Em setembro do ano passado 2017, o governo da Malásia emitiu uma licença de “uso do governo” em patentes do sofosbuvir para permitir que 400 mil pessoas que vivem com hepatite C na Malásia tenham acesso a medicamentos genéricos em hospitais públicos. Neste mês, o Escritório de Patentes da China (SIPO) considerou inválidas as reivindicações de patente da Gilead para o sofosbuvir, abrindo também caminho aos genéricos.
No Chile, a Gilead tentou anular a declaração de justificação de saúde pública emitida em março deste ano pela ministra Carmen Castillo durante o governo de Michelle Bachelet, autorizando a concessão de licença compulsória de acesso a medicamentos para deter a epidemia da hepatite C. Organizações como a Innovarte, Nuevo Renacer e membros do Congresso Nacional apresentaram como defesa as liberdades concedidas no acordo da Organização Mundial do Comércio (OMC) sobre os Aspectos dos Direitos de Propriedade Intelectual Relacionados ao Comércio (TRIPS), bem como na Declaração de Doha sobre TRIPS e Saúde Pública, para defender a licença. Por fim, o ministro de Saúde, Emilio Santelices, do atual governo de Sebastian Piñera, também reiterou em agosto o direito à licença compulsória do Chile.
No Brasil, o juiz Rolando Spanholo, da 21]ª Vara da Seção Judiciária do Distrito Federal (SJDF), anulou nesta terça-feira a concessão de patente do sofosbuvir à Gilead pelo Instituto Nacional de Propriedade Industrial (Inpi) feita em 18 de setembro. Coincidentemente, o Inpi fez seu anúncio apenas quatros dias depois da decisão do EPO.

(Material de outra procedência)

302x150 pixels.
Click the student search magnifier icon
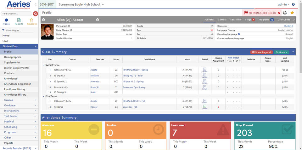[35, 14]
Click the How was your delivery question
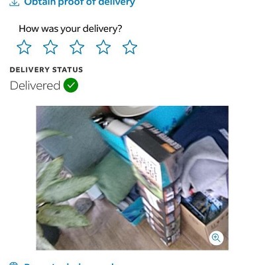The height and width of the screenshot is (265, 265). (x=70, y=28)
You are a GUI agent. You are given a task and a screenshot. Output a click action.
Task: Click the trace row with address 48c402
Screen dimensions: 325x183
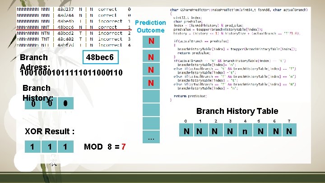(x=74, y=39)
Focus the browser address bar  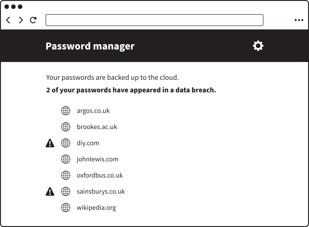[x=154, y=20]
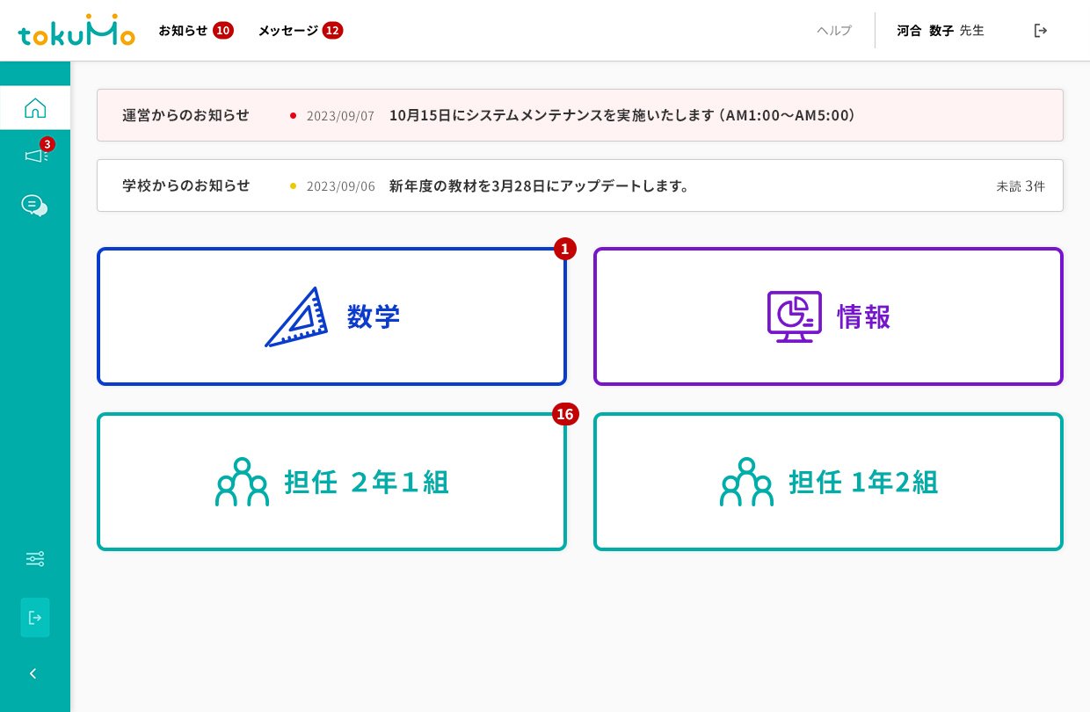Click the logout icon in the sidebar
Image resolution: width=1090 pixels, height=712 pixels.
coord(35,617)
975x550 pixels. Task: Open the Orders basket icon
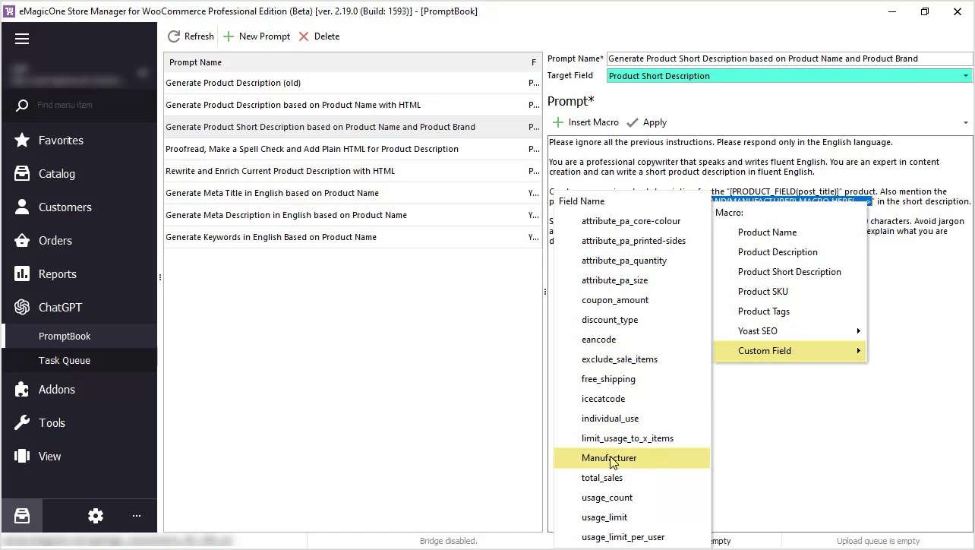click(x=22, y=241)
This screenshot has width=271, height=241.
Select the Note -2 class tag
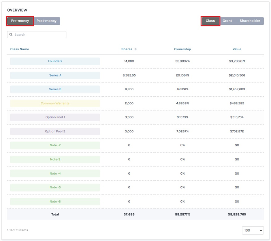(x=55, y=145)
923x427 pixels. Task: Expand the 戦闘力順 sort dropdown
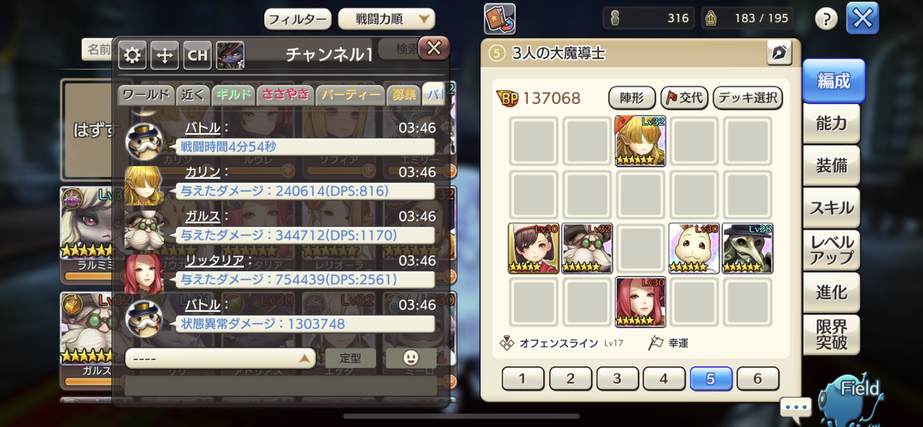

Spanholo entendeu que o Inpi deixou de analisar que o pedido de patente feito pela Gilead “não se coadunava com o interesse social, tecnológico e econômico” do Brasil. “Não andou bem o INPI quando se eximiu de enfrentar os argumentos de que a patente guerreada atenta contra o interesse social (a vida de quase um milhão de pacientes que dependem do SUS para tratar a Hepatite C), tecnológico (há notícia de que fundação pública nacional já desenvolveu tratamento genérico seguro e eficaz para a mesma doença, cujo projeto teria que ser abortado em decorrência da patente requerida) e econômico do povo brasileiro (anualmente, o SUS desembolsa quase R$ 1 bilhão para atender tais pacientes), sob a pretensa ausência de competência”, afirmou o magistrado.

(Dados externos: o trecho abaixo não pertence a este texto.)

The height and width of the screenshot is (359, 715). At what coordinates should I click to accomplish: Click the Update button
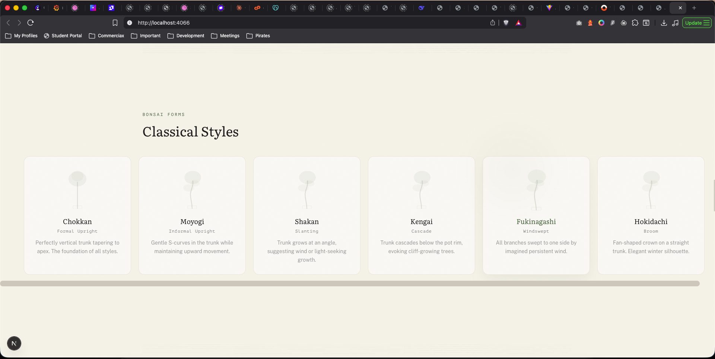[x=696, y=23]
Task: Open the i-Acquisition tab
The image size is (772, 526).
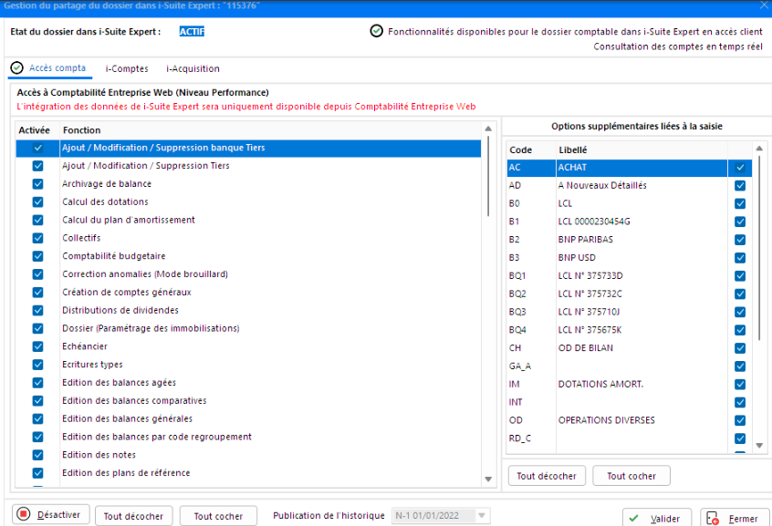Action: [x=193, y=68]
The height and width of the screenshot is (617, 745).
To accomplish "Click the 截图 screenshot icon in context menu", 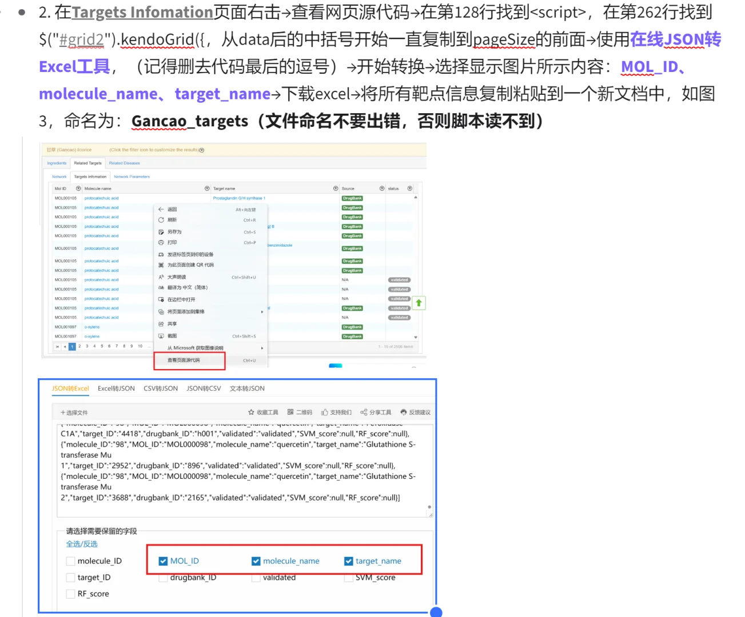I will pyautogui.click(x=161, y=335).
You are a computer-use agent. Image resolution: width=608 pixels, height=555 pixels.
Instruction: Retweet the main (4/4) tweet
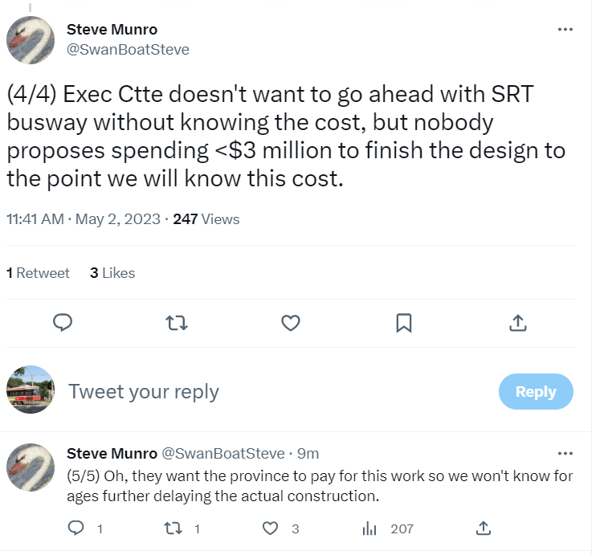[x=176, y=323]
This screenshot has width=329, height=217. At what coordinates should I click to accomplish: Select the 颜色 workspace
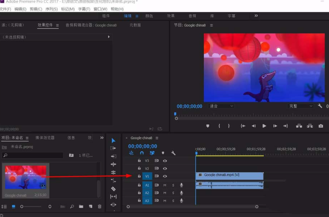(x=149, y=16)
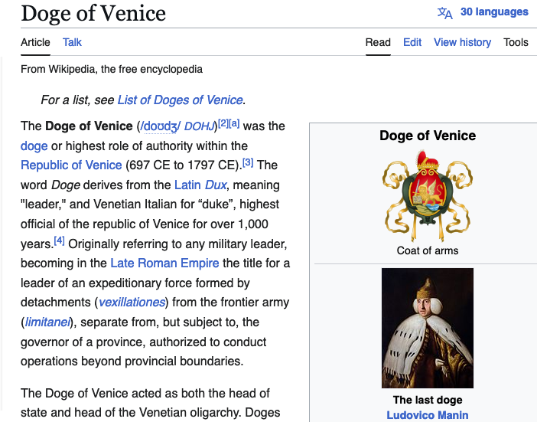
Task: Switch to the Talk tab
Action: pos(72,42)
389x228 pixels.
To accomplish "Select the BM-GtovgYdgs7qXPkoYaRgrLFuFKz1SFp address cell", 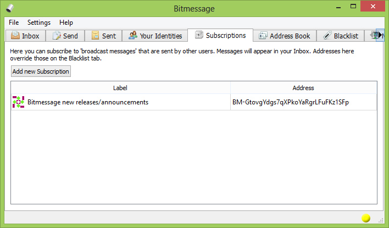I will [x=291, y=102].
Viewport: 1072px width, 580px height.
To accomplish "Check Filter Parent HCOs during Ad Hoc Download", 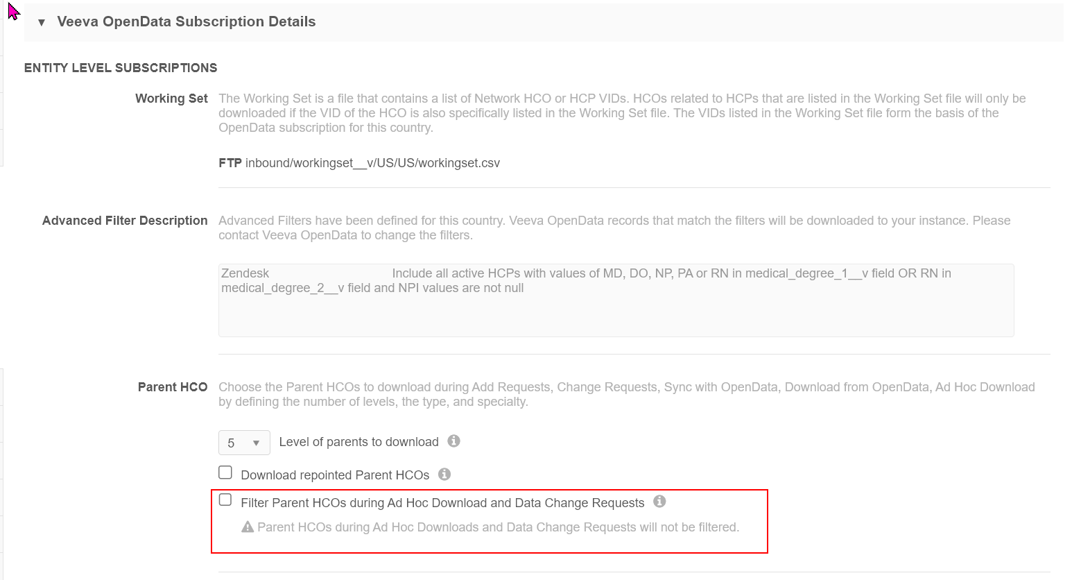I will [x=225, y=500].
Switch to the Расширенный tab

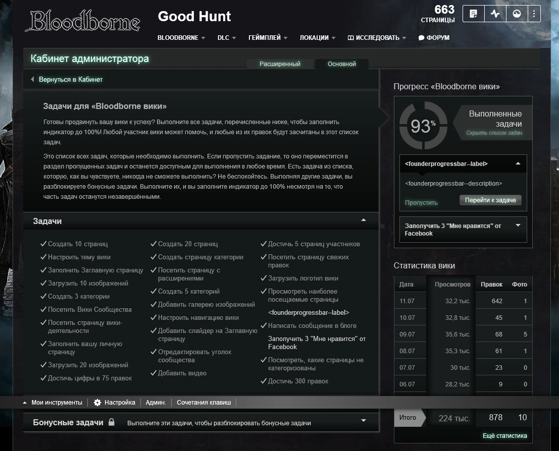[280, 64]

Agora são os europeus que aguardam que o monopólio da patente para o medicamento da hepatite C também seja revisto em prol da saúde pública. “Eu tive que esperar três longos e dolorosos anos para receber o sofosbuvir”, relata a britânica Clare Groves, membro da ONG Just Treatment e tratada pelo sistema de saúde pública do Reino Unido. “Não quero que o sofosbuvir seja negado a outras pessoas devido ao seu preço exorbitante, por isso continuarei a lutar pelo acesso a este tratamento da hepatite C,” defende Clare, hoje curada.